Top Stories
Last updated 11:43 am CT September 02, 2010.
E-mail Story
Print Story
Council Approves Plan For Future
CARBONDALE -- Families in Carbondale are anxious to see how a new blueprint for the city's future will improve their quality of life. The City Council adopted a Comprehensive Plan Tuesday.
Sandy Litecky and her husband have spent the last eight years improving their home in Carbondale's Arbor District. Right now, they are finishing a first-floor addition.
Litecky let the city council know Tuesday night she had a couple reservations about their plans to improve the city. The Comprehensive Plan will guide city leaders in the next ten years, on issues of adding bike lanes, building new neighborhoods, and attracting businesses.
"Hopefully, there will be more landscaping done downtown," Litecky said. "Hopefully we can get some sidewalk cafes, that type of thing, more foot traffic."

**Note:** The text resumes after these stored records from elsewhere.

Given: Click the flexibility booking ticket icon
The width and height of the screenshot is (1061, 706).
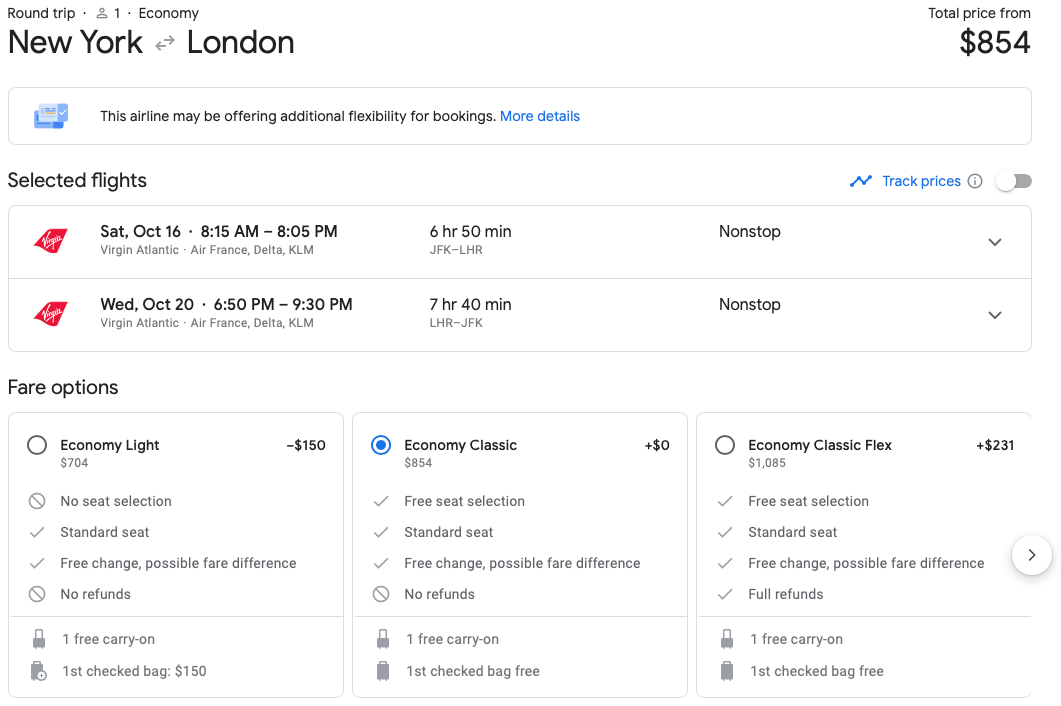Looking at the screenshot, I should point(51,116).
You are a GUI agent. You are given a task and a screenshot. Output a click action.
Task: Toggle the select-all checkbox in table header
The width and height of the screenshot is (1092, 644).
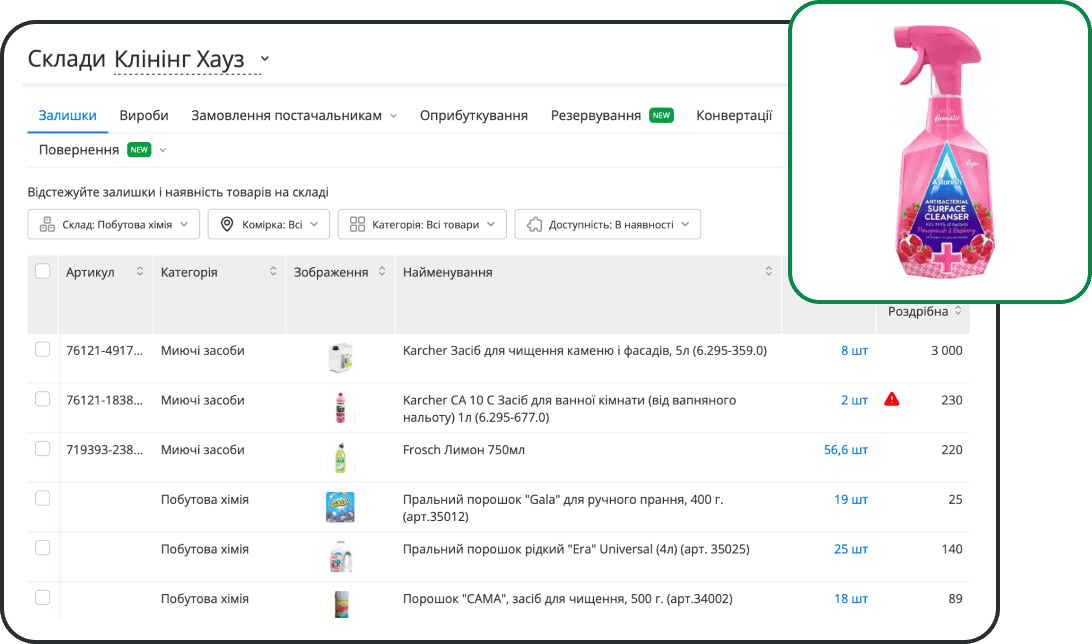pyautogui.click(x=43, y=271)
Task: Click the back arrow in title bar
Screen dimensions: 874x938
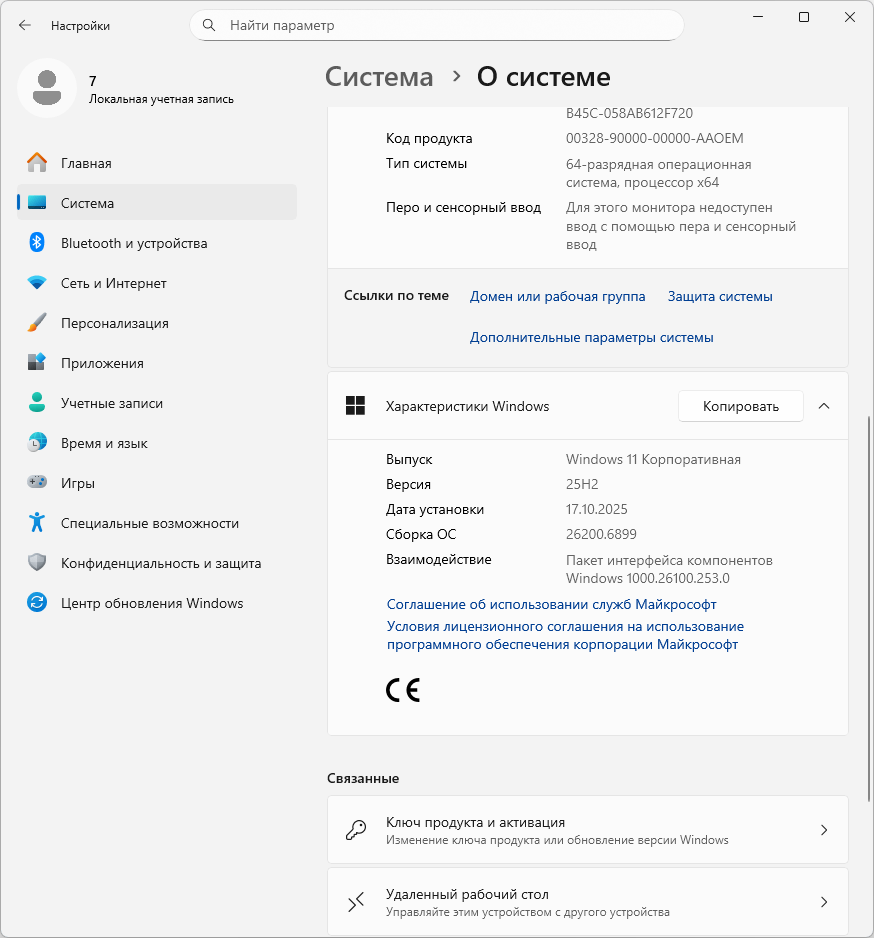Action: click(25, 25)
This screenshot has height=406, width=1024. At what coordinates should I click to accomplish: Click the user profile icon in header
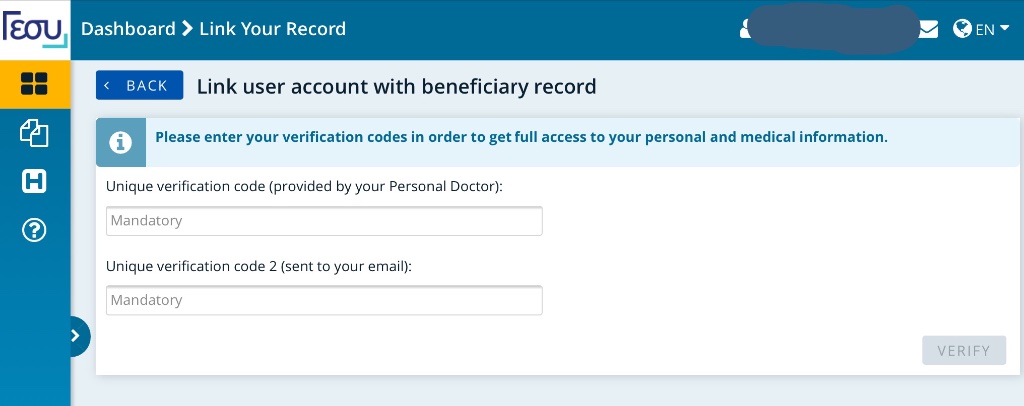[x=745, y=29]
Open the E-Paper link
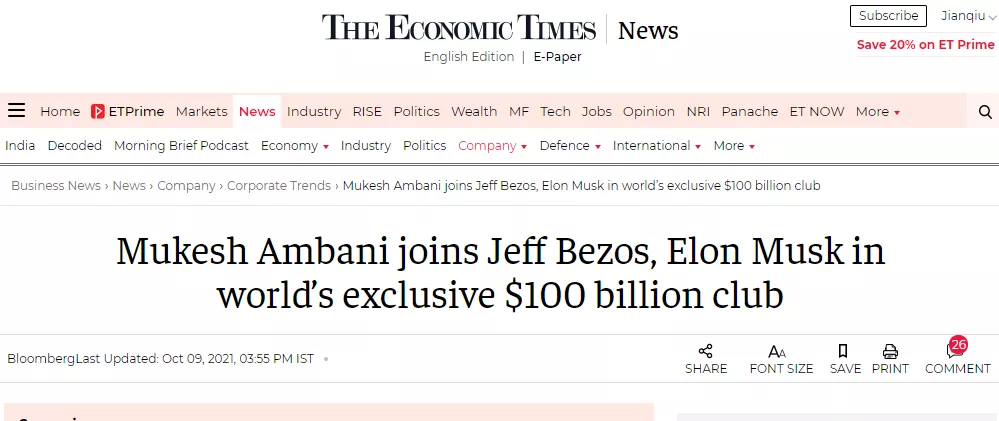999x421 pixels. (557, 57)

One thing several people have mentioned is they want to see small businesses return to neighborhoods, like the laundromat and Jim & Ruth's Market, which used to be located on West Hickory Street. Both are now closed.
"I think we miss the days when there was the corner drug store, the corner grocery," Councilman Chris Wissman said. "This is a way for us in the Comprehensive Plan to specifically start looking at ways to bring that mentality back."
Wissman says the city needs to stop building subdivisions, and instead help foster neighborhoods. Litecky says she is doing what she can in the Arbor District, but knows the partnership between the community and government is key.
"Looking at it every year to see--is it working, do we need to change anything--that now falls on the citizens of Carbondale and the city government," Litecky said.
Some are concerned the plan does not incorporate issues unique to Carbondale from other communities. For example, the comprehensive plan does not include any correlation with SIU's future growth plans.
"We really are twin cities, and we cannot plan separately,” said Robert Harper, Chair of the Comprehensive Plan Citizens Review Committee. “We have got to work together if we are going to have a real future for Carbondale."
Public Safety Center To Break Ground
The City Council also selected the company to build a new Public Safety Center.
Contegra Construction Company will begin building the new 32,000-square-foot
police station at the intersection of Washington St. and College Ave., on the lot of the former Lincoln Middle School.
Contegra was the lowest of nine bids the city accepted on June 9, 2010, at $7,020,000. With contingencies, furniture and bond issuance fees, the city expects to spend up to $7,991,000.
This project is to be financed through a General Obligation Bond issue, which will be retired over 20 years. The bonds are part of the American Recovery and Reinvestment Act, which include a federal interest rate subsidy of 35- to 45-percent.
Officials expect to move into the new facilities March 25, 2011.